[[ EXTRACT, beginning ]]
During a presentation on the ethical bias of AI-based systems at the (ISC)2 Security Congress 2019, Schwartau said significant problems with AI need to be overcome before we can fully trust it with something as important as cybersecurity. Schwartau, a top expert on security and privacy, is the Chief Visionary Officer at The Security Awareness Company.
During a mid afternoon session at Security Congress, taking place this week in Orlando, Schwartau walked through the yet-unresolved, inherent problems with AI. For one thing, he pointed out, AI relies on probability, which creates some level of uncertainty about the results it delivers. The same algorithm might give different results when asked to resolve the same problem.
“AI is not deterministic. AI will not give you the answer under any circumstances whatsoever regardless of what your vendor of choice tells you,” Schwartau said. Using medicine as an example, Schwartau said he would “absolutely not” recommend that a doctor accept an AI-based diagnosis, though it might be helpful in deciding a course of action.
[[ EXTRACT, end ]]
** PROBLEM STATEMENT **
Copy the passage above about trusting AI with cybersecurity word for word, from "During a mid" to "course of action.".
[[ DATA SHOWN, beginning ]]
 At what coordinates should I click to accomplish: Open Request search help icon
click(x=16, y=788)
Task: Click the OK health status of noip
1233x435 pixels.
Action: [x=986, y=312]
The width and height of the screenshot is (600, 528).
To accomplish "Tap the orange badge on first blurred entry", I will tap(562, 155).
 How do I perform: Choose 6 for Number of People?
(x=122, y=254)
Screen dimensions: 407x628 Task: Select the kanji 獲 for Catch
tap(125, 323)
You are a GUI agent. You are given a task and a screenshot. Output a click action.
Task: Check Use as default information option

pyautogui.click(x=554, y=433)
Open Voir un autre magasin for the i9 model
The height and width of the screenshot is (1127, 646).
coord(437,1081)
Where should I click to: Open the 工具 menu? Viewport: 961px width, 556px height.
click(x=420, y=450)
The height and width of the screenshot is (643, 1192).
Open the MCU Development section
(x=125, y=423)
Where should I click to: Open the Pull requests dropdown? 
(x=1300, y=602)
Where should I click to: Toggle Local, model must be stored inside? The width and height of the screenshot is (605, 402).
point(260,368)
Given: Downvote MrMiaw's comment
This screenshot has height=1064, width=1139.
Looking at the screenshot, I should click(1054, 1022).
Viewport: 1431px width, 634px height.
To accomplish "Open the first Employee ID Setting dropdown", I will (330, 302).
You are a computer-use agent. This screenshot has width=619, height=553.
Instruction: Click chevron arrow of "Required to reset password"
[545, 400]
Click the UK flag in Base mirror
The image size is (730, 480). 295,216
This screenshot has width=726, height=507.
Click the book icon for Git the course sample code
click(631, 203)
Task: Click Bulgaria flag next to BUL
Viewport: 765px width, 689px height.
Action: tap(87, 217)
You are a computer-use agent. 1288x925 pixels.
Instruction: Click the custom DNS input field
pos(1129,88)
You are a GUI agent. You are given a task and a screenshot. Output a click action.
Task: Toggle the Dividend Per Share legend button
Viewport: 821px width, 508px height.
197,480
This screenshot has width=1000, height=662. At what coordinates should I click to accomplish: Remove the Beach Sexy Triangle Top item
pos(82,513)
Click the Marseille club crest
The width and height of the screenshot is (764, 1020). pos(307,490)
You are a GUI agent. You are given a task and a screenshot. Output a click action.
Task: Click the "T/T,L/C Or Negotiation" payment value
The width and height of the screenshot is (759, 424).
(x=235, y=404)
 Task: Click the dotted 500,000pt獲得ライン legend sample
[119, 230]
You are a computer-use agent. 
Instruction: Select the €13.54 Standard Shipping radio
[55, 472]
[[ DATA SHOWN, end ]]
** EXERCISE SOLUTION **
During a mid afternoon session at Security Congress, taking place this week in Orlando, Schwartau walked through the yet-unresolved, inherent problems with AI. For one thing, he pointed out, AI relies on probability, which creates some level of uncertainty about the results it delivers. The same algorithm might give different results when asked to resolve the same problem.
“AI is not deterministic. AI will not give you the answer under any circumstances whatsoever regardless of what your vendor of choice tells you,” Schwartau said. Using medicine as an example, Schwartau said he would “absolutely not” recommend that a doctor accept an AI-based diagnosis, though it might be helpful in deciding a course of action.